What is needed —
Please return all lines in the listing holding the word "will".

The records —
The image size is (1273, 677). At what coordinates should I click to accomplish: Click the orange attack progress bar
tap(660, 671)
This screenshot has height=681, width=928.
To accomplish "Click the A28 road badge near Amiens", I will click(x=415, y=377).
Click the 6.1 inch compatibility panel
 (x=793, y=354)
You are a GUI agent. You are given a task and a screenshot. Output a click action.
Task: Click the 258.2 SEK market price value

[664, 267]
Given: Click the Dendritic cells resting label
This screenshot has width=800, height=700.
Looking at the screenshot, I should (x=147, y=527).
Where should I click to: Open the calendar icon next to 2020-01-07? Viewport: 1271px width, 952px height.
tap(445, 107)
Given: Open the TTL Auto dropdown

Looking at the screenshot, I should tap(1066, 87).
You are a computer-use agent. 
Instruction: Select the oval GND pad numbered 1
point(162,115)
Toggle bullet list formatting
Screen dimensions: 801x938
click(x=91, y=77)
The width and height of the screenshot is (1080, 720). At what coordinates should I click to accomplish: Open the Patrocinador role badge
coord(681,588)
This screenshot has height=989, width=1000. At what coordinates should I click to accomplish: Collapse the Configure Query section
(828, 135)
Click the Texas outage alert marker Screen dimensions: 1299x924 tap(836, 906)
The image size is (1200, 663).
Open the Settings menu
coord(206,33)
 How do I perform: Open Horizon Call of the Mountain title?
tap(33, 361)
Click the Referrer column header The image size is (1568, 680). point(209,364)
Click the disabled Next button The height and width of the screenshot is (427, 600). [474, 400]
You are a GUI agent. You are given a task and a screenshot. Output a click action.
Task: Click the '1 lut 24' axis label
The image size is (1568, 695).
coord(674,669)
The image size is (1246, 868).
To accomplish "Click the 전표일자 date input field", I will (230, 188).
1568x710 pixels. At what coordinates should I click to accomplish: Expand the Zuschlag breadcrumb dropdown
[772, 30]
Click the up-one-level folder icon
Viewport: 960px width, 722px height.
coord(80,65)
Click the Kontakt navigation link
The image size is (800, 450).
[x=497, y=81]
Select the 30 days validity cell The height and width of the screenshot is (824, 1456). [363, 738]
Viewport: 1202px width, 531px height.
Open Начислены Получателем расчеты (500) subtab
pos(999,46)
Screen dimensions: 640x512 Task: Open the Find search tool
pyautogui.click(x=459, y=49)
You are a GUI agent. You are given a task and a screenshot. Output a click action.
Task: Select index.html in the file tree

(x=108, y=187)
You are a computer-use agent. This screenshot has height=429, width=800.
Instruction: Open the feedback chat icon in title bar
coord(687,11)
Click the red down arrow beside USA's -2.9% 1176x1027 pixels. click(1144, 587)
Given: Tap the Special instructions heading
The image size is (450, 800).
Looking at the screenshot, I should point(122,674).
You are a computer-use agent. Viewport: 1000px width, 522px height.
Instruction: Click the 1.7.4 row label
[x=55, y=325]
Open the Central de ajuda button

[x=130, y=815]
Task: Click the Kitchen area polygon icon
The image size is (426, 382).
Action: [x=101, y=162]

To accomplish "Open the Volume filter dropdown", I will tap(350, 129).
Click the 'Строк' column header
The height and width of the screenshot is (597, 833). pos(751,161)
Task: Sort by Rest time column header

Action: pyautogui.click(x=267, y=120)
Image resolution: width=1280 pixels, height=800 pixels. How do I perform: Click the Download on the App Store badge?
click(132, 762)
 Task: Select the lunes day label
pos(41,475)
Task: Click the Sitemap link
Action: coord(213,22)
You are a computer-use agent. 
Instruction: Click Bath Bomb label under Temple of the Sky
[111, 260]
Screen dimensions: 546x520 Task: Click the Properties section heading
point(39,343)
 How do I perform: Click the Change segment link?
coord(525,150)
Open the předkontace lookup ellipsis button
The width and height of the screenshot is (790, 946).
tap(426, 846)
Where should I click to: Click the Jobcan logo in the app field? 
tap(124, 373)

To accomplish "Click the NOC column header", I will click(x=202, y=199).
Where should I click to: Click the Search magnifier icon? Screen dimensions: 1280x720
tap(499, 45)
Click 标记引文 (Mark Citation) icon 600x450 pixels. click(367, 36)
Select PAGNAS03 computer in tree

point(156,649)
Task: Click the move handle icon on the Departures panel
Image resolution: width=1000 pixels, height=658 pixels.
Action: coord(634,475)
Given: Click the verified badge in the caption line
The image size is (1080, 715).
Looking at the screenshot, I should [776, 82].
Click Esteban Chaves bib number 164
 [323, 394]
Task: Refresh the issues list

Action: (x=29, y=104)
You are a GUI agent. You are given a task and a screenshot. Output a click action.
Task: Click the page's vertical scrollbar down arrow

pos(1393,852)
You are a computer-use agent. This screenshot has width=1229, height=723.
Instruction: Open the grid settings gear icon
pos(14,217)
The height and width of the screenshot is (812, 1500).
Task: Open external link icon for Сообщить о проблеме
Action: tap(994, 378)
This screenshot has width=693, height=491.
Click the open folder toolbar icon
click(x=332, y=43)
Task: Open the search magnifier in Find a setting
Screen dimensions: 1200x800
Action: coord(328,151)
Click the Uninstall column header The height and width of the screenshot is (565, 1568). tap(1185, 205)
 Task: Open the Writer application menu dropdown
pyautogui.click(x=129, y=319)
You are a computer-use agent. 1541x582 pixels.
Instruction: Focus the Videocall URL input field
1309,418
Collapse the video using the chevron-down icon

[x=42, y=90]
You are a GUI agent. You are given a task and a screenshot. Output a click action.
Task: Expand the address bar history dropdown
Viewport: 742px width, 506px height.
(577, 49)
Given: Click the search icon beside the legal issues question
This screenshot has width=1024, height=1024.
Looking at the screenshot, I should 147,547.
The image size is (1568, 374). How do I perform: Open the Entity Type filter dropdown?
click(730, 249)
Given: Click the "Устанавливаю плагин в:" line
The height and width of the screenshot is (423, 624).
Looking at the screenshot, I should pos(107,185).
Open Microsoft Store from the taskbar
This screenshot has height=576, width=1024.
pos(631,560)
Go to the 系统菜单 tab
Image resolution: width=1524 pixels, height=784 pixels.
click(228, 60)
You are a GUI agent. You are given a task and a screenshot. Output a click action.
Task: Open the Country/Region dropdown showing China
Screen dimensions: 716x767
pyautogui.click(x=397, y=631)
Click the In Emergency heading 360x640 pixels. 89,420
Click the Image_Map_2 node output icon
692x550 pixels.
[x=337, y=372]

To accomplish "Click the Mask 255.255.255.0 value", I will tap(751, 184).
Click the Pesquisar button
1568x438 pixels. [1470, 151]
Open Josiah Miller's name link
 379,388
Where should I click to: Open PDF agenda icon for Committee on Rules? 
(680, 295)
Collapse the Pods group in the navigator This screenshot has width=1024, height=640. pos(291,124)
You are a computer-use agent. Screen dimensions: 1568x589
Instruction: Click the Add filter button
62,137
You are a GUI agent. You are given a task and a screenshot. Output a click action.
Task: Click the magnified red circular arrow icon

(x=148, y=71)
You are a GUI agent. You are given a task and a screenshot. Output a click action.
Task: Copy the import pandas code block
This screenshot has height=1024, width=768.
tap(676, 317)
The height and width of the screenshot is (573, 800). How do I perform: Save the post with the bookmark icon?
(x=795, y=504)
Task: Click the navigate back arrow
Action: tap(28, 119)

Solved problem —
To accomplish "Click the A28 road badge near Amiens", I will click(x=415, y=377).
To accomplish "Click the 전표일자 date input field", I will (230, 188).
To accomplish "Open the Volume filter dropdown", I will tap(350, 129).
To accomplish "Click the NOC column header", I will click(x=202, y=199).
To accomplish "Click the Mask 255.255.255.0 value", I will tap(751, 184).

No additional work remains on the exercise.